Morantte strove to clarify the issues that Filipinos lived with in America, whether they were literary, political or cultural issues. In an essay on "Filipino Life" in the Philippine-American Digest, he noted with seeming despair that "[Filipino] dreams and...aspirations have been influenced so much by the American and Spanish ways that the indigenous substance of their true beings has been crushed or lost." He gave voice to a situation that many Filipinos of that time seemed to experience: "...one immediately perceives that I do not belong: I am a Filipino, but a creature that has been an offshot [sic] of the strange elements outside the pale of my native world...it is a sort of spiritual or psychological bondage." (1941)

In Morantte’s perspective, the microcosmic experience of the Filipino fieldworker or writer in small-town America translated to something larger and more disturbing; he detected patterns that would echo in the experiences of Filipino immigrants into the next century:

The City of Los Angeles was teeming with Pinoys, or Filipinos whose lives had become modified for the worse by the harsh realities in the American milieu; they had become split personalities...They loved American bread and butter and they also loved rice and fish...To practically all Pinoys the abundant Philippine life, the Philippine state of free, happy, peaceful and idyllic life which was the dream of their forebears, had now been supplanted in their memory by the charm of American life. But many of them, insofar as their emotional and mental outlook was concerned, were simply floating in the substratum of American society where the muddy currents were sluggishly buoying them up"(Remembering 76).
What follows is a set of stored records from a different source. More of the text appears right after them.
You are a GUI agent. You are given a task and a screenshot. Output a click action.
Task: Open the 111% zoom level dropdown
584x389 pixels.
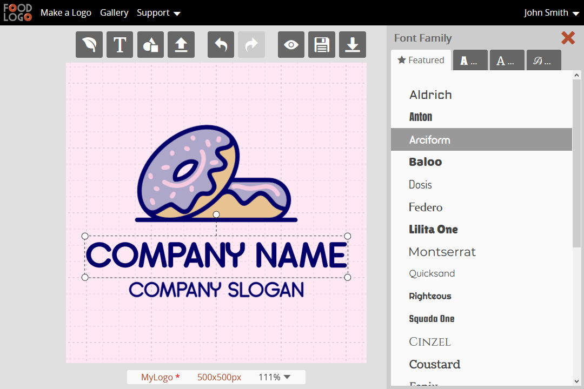tap(274, 377)
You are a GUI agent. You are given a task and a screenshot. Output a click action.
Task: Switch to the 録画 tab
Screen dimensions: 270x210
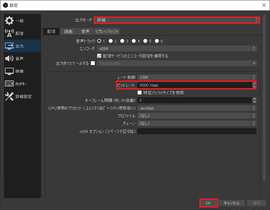68,31
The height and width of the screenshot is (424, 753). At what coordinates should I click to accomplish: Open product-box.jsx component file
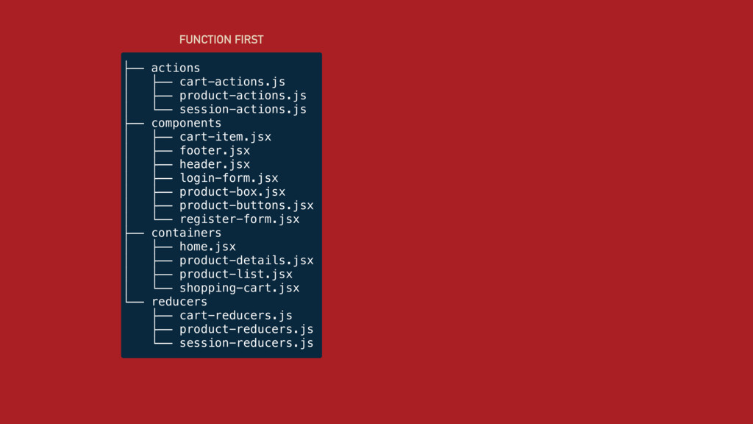point(232,191)
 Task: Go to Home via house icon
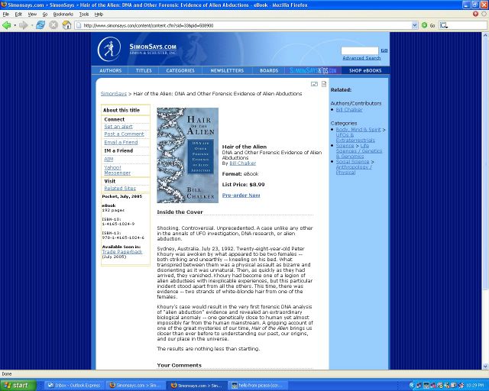(x=66, y=25)
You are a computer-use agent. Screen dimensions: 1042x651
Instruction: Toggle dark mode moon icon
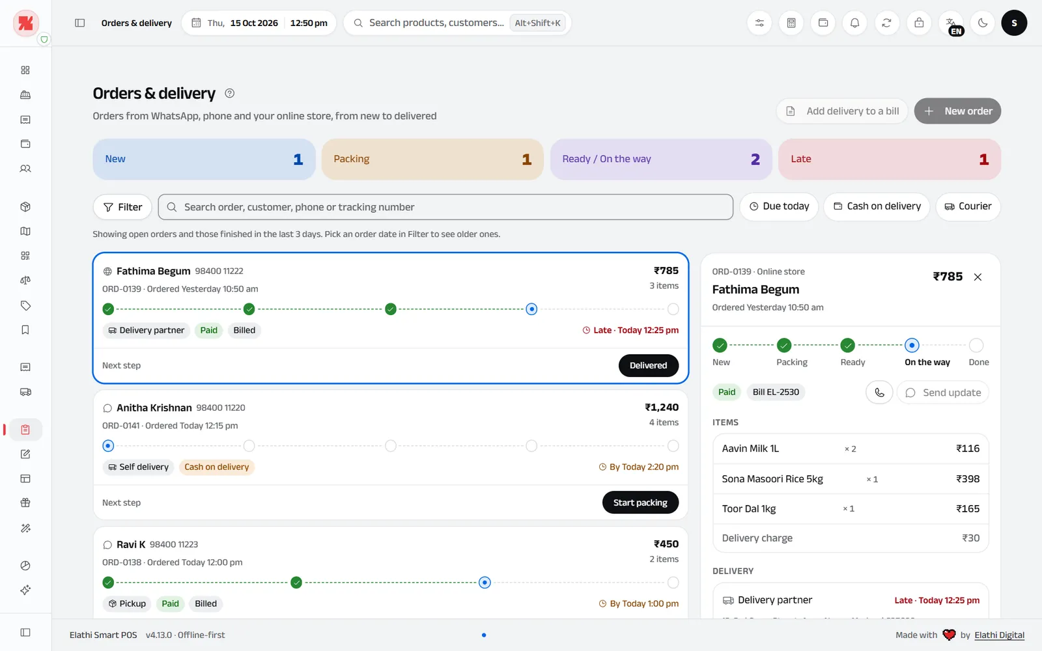[x=983, y=23]
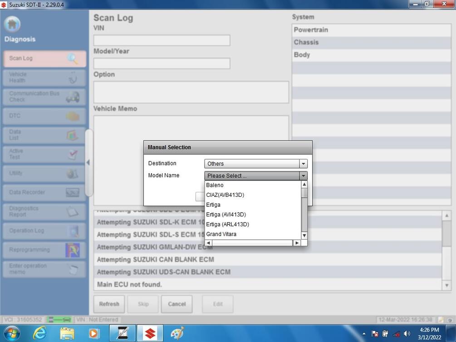Open the Model Name dropdown
Viewport: 456px width, 342px height.
click(303, 176)
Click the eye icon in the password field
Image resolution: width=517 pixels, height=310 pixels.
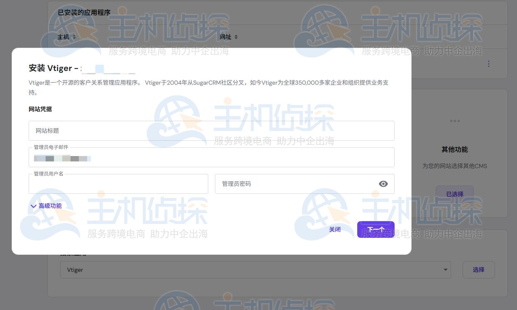tap(383, 183)
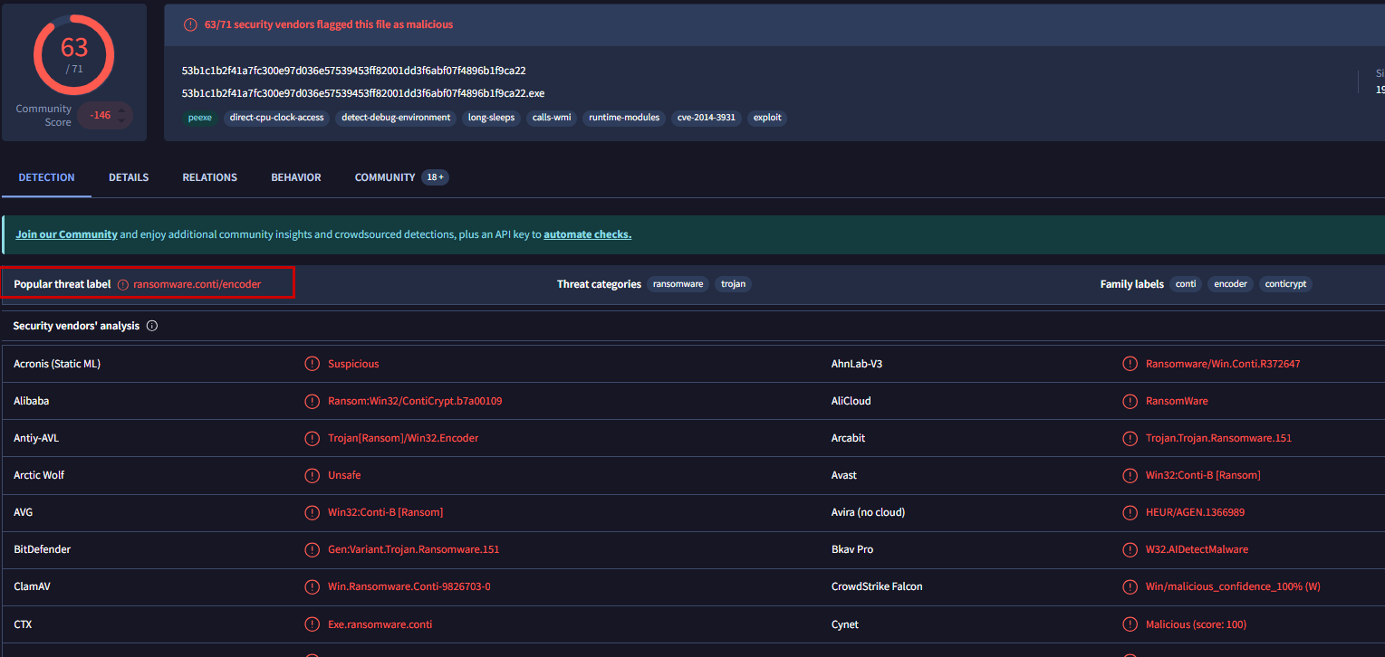Open the automate checks link
Viewport: 1385px width, 657px height.
(x=587, y=234)
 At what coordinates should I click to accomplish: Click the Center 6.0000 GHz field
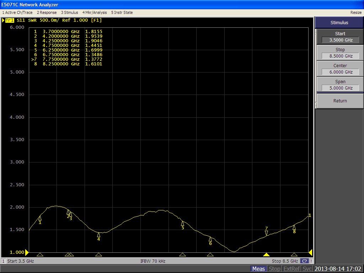click(340, 72)
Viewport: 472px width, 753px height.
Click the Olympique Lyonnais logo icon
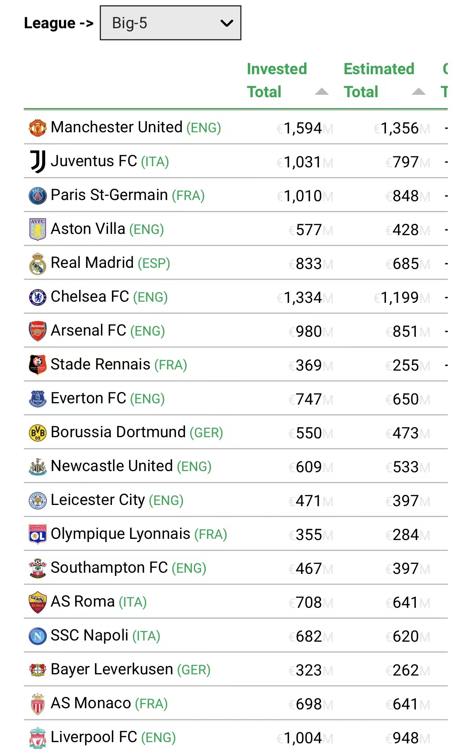pyautogui.click(x=38, y=534)
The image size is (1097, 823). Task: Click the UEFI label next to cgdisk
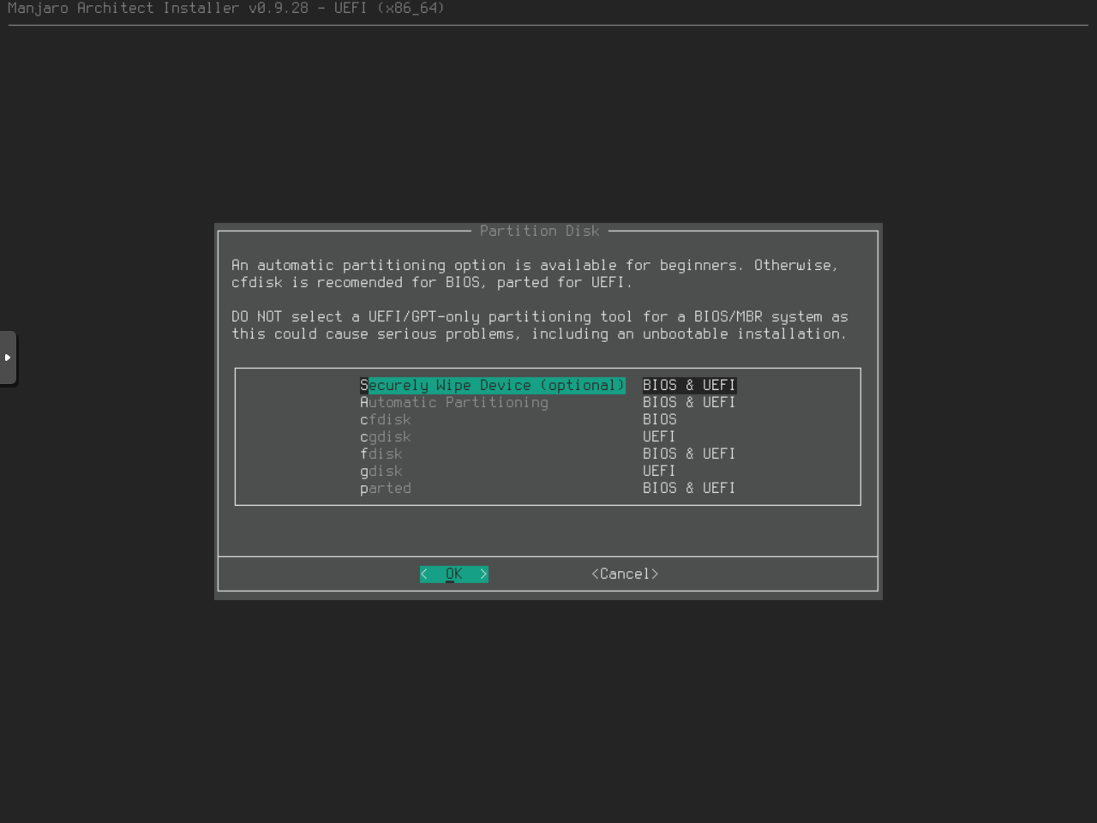pyautogui.click(x=659, y=436)
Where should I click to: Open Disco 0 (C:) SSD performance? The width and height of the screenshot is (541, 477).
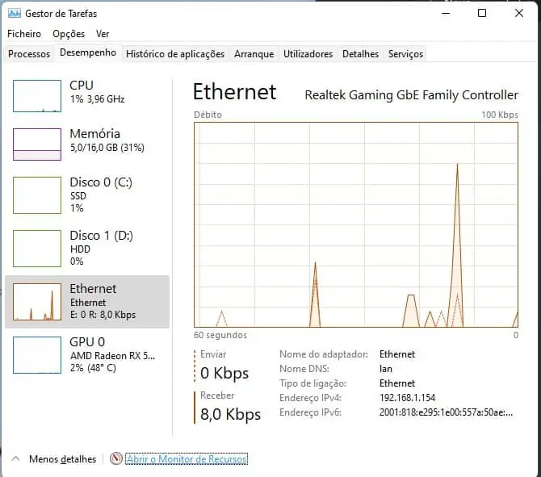[87, 195]
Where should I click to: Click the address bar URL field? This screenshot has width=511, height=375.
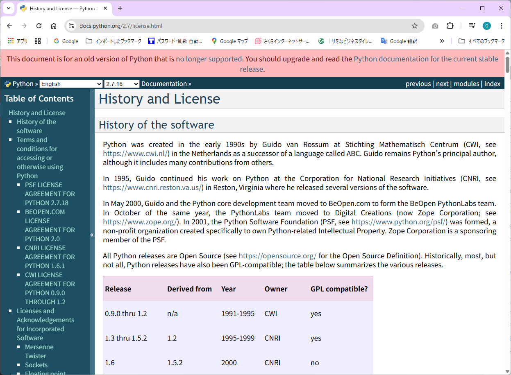(242, 26)
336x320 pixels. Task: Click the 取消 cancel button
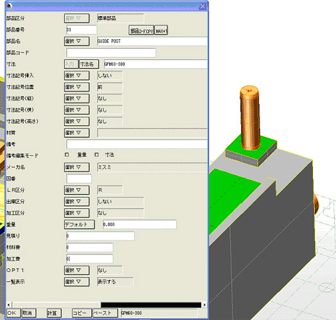(x=29, y=313)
Although this passage was published in 1984, I think that Morantte’s writings reveal that he sensed the psychic "split" that Filipinos were undergoing, even as early as the 1930s.

Morantte chose to live out his last years in the small town of Lompoc, California, in an area imbued with the history of Filipino Farmworkers and laborers. From this somewhat remote spot, he kept in touch with his many writer friends, among them the Bulosan brothers, N.V.M. Gonzalez, Bienvenido Santos and Carlos Angeles. In later life, he became interested in questions of philosophy and religion. N.V.M. Gonzalez dubbed him "a secular contemplative."

I think that Morantte contributed to a "West-Coast sensibility" in Filipino American writing. Somewhat suspicious of experimental and "art for art’s sake" writing (he wrote of the "puzzling incoherence" of Gertrude Stein), he seemed to value humanistic writing that conveyed meaning with pragmatic clarity. He contributed to Filipino American literature in his quest for meaning and wholeness. We can benefit from his insightful evaluations of Filipino life in America, from his courage to recognize and discuss both the weaknesses and strengths of Filipino writing, and from his recognition of the necessity for Filipinos and Filipino Americans to unite through knowlege disseminated via the written word.

Many of the pioneer Filipino writers living in the United States seem to be leaving us now, among them, Stanley Garibay, N.V.M. Gonzalez, Trinidad Rojo, Alex de Leon Fabros Sr., and of course, Jose Garcia Villa. I understand that Morantte died in his 90s, in a hospital in Lompoc, California. Perhaps you are already aware of his death. If not, Morantte is certainly one writer whose passing deserves mention.